Lyons served as rabbi of Beth Elohim until he died. Interested in promoting good will between Jews and Christians, he founded and edited the monthly magazine The Supplement in 1920 to promote interfaith understandings. He published a collection of his essays on the topic in the 1937 volume Jew and Christian. Active in general and Jewish social work, he was an executive board member of the Society for the Prevention of Crime, a member of the Brooklyn Library Board, and an honorary member of the Young Men's Christian Association. In 1919, the French government named him a Chevalier of the Legion of Honour for his service on the pulpit and platform on behalf of France and the Allies even before America joined World War I.

Lyons was a founder of the Sheepskin Club of Brooklyn and a member of B'nai B'rith, the Freemasons, the Judaeans, the Clergy Club, the Unity Club, and the Montauk Club. He was also an honorary member of the Knights of Columbus. In 1892, he married Ida Eisendrath. Their children were Samuel, Albert, and Irene.

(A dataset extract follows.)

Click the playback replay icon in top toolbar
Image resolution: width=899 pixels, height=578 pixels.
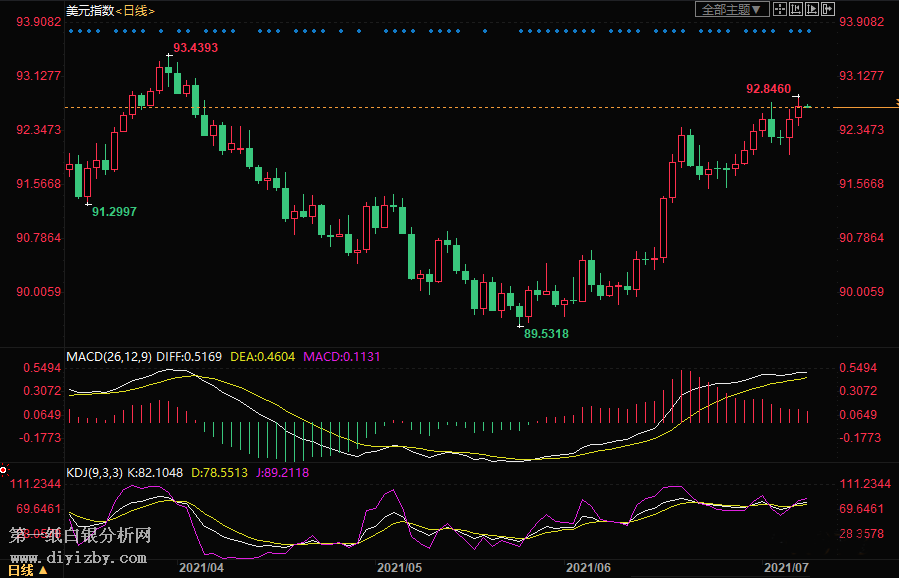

Lyons died at home from a heart attack while recovering from pneumonia on June 5, 1939. He was cremated at Fresh Pond Crematory. His funeral at Beth Elohim was conducted by Rabbi Isaac Landman, his successor as rabbi of Beth Elohim, and Rabbi Sidney S. Tedesche of Union Temple. New York Supreme Court Justice Meier Steinbrink delivered the eulogy. The funeral was attended by 800 people, including Rabbi Samuel J. Levinson of Temple Beth Emeth, Rabbi Max Reichler of Temple Beth Sholom, Rabbi Harry Weiss of Shaari Zedek Temple, Association of Reform Rabbis of New York president Rabbi Joshua L. Goldberg, Rabbi Benjamin A. Tintner of the Association of Reform Rabbis, rabbis Joseph Miller, Jacob Bosniak, and A. Allen Steinbach of the Brooklyn Jewish Ministers Association, Rabbi Solomon Foster of Newark, and scores of jurists, public officials, and business leaders.